+++ Text

Genetic Theories and Problems with Current Technology
The genome project promised to find genetic variations that cause disease. But, in fact, the 2% of the human DNA that are called “genes” did not demonstrate enough variants (mutations) to contribute to understanding many diseases. There are occasional diseases caused by one obvious mutation. One example is Huntington’s disease. But, even knowing the abnormal gene for 25 years has not produced its exact cause or a cure. See post Why is there no cure for Huntingtons. These single alterations are called single nucleotide polymorphisms or SNPs. But the genetic basis of a vast number of diseases are not clear. They could be caused by the vast number of regulatory molecules (RNAs and others) or epigenetic tags on DNA and histones.
The DNA that is not genes consists of 50% jumping gens (see post) and about 20 to 40% that produces small and large RNAs (see post). These RNAs are vital for regulation of every process in the body. This regulatory RNA is 10 to 20 times more abundant than the RNA that makes proteins. Many diseases appear to be from variations in this RNA.
But as more is learned about DNA, there are many more factors than previously understood. See the post on increasing genetic complexity. One of these factors is the three dimensional shapes of DNA and where they exist in the nucleus.
But, now it is found that SNPs make up perhaps 5 million base pairs. And another type of DNA called structural variants make up 4 times more or 20 million base pairs. These DNA regions have alterations called duplications, deletions, insertions, inversions, and copy number variants. The function of most are not yet known, but one example includes people who eat a lot of starch. In this group there are many more copy numbers of an enzyme that is used to metabolize starch.
In fact, these variants are much harder to identify with the current technology used. Only future technology will be able to unravel these. There are other problems with current techniques. One research tool only recognizes newly arising gene changes that rapidly spreads in populations. There is now evidence that there are few of these in the past 200,000 years of human evolution.

++++++
+++ Dataset entries

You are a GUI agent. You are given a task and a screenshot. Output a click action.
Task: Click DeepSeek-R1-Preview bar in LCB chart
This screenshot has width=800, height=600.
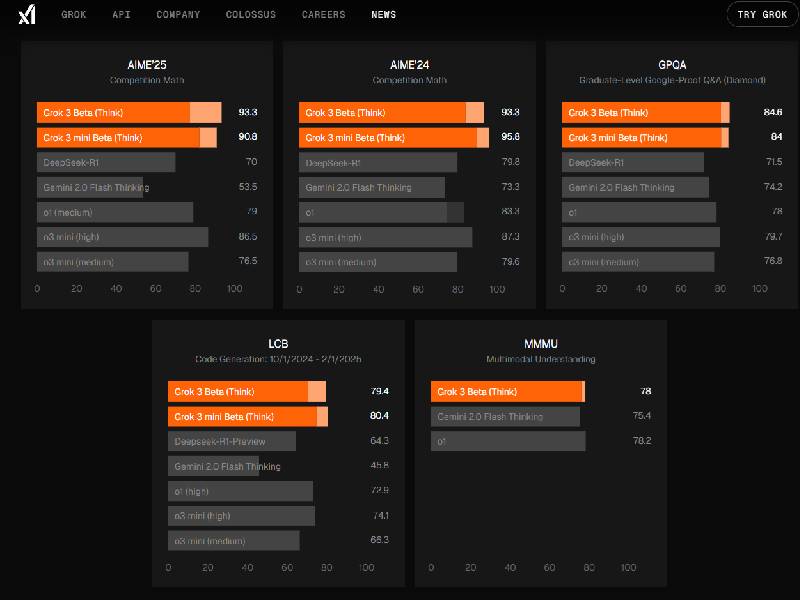[231, 441]

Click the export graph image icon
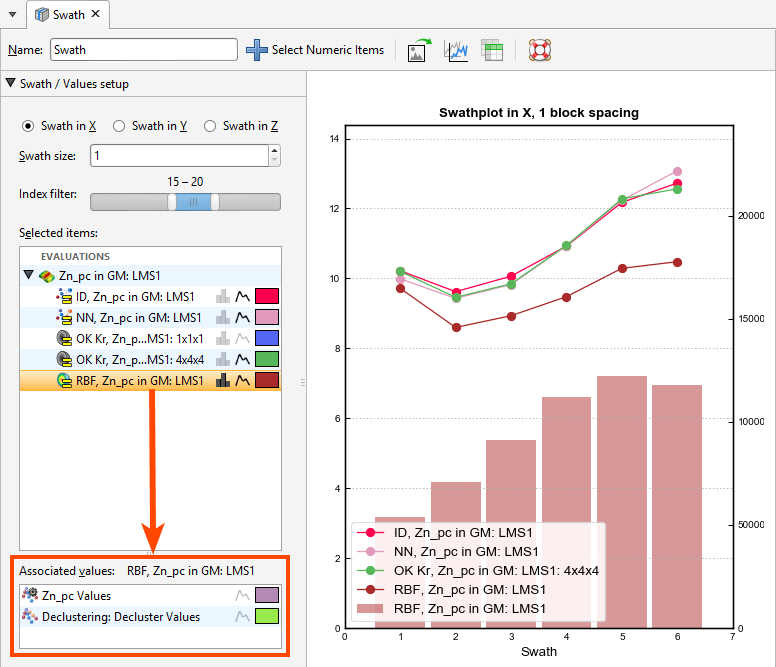click(419, 50)
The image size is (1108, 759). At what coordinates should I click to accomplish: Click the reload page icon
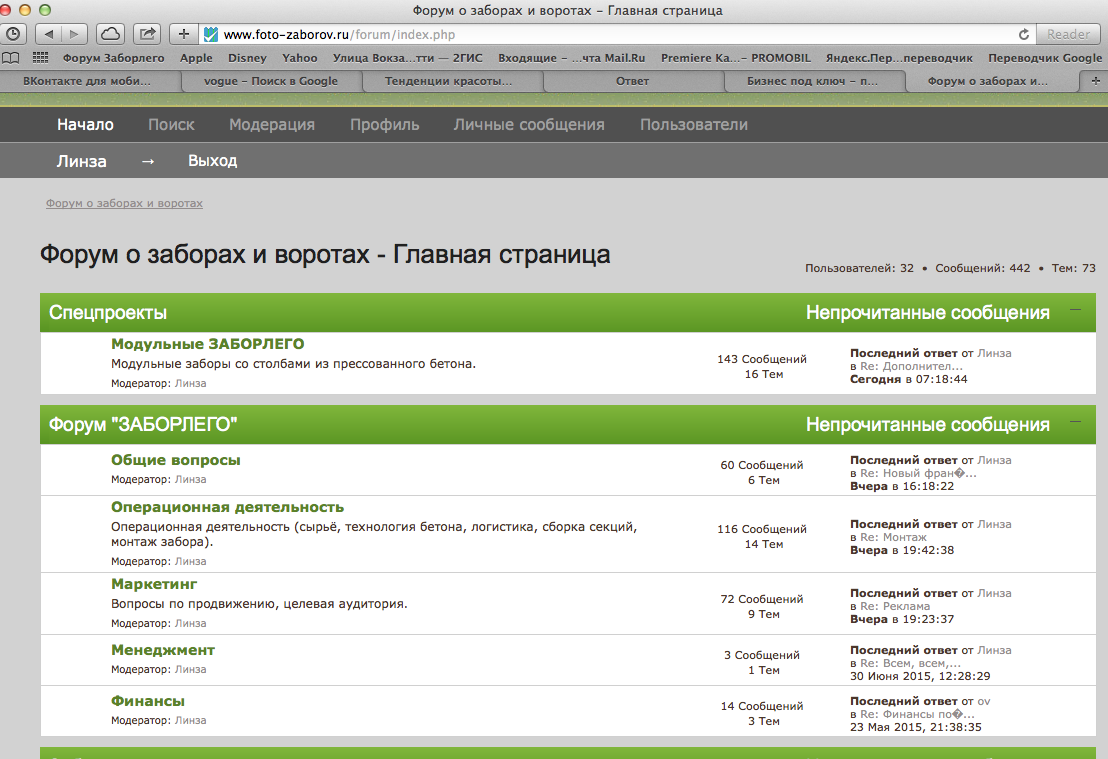(x=1023, y=34)
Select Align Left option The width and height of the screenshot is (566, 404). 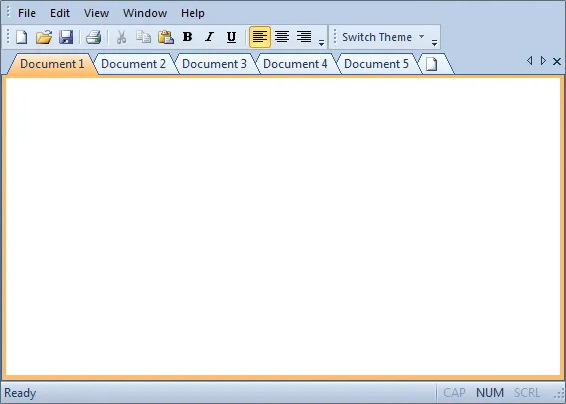click(260, 37)
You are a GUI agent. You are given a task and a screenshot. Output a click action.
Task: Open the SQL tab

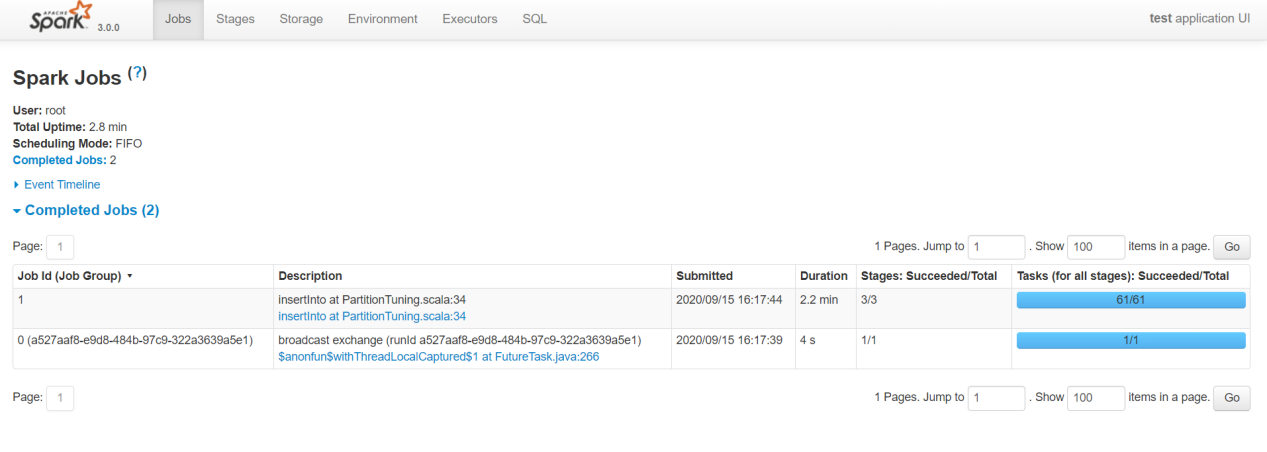534,19
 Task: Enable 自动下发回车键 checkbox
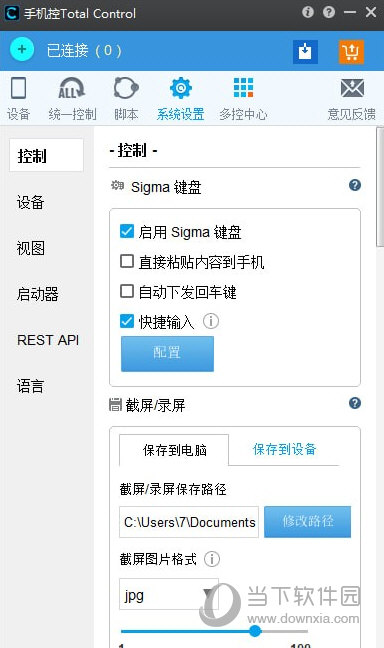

++++++

Problem requirements:
Continue the text on genetic theories and the limits of current technology, starting after its last sentence. The data is not related to the text on genetic theories and the limits of current technology.

Result:
A bigger problem is that most changes involve the addition of multiple genetic alterations at the same time. One known example is the change to white skin in Europe involve a set of new genes at 7000 years ago and then another 4000 years ago. But, in most cases the number of factors is not even known and can be large.
Another problem is that variants can affect one part of a complex pathway while others change other parts. Understanding these variants involve combing current known of protein production, metabolism and epigenetics at the same time. These fields are just emerging and the combination of all at the same time is beyond current research.
Another problem is the dwindling of isolated indigenous populations, which are necessary to trace ancient changes. Another problem is translating animal genetic studies to humans.
Are Humans Evolving Now
While there is much hype related to current evolution of humans, there is, in fact, very little known. What is known is presented here. Grandiose theories about intelligence and about diets from ancient times are just that. Dietary recommendations are based on little to no data.
Genetic processes are more than vastly complex. The number of levels of regulation is vastly complex as is the details of each layer. (see post).
Despite all of these research issues, some human evolution is occurring and more will be discovered as we learn about the overlapping genetic regulation.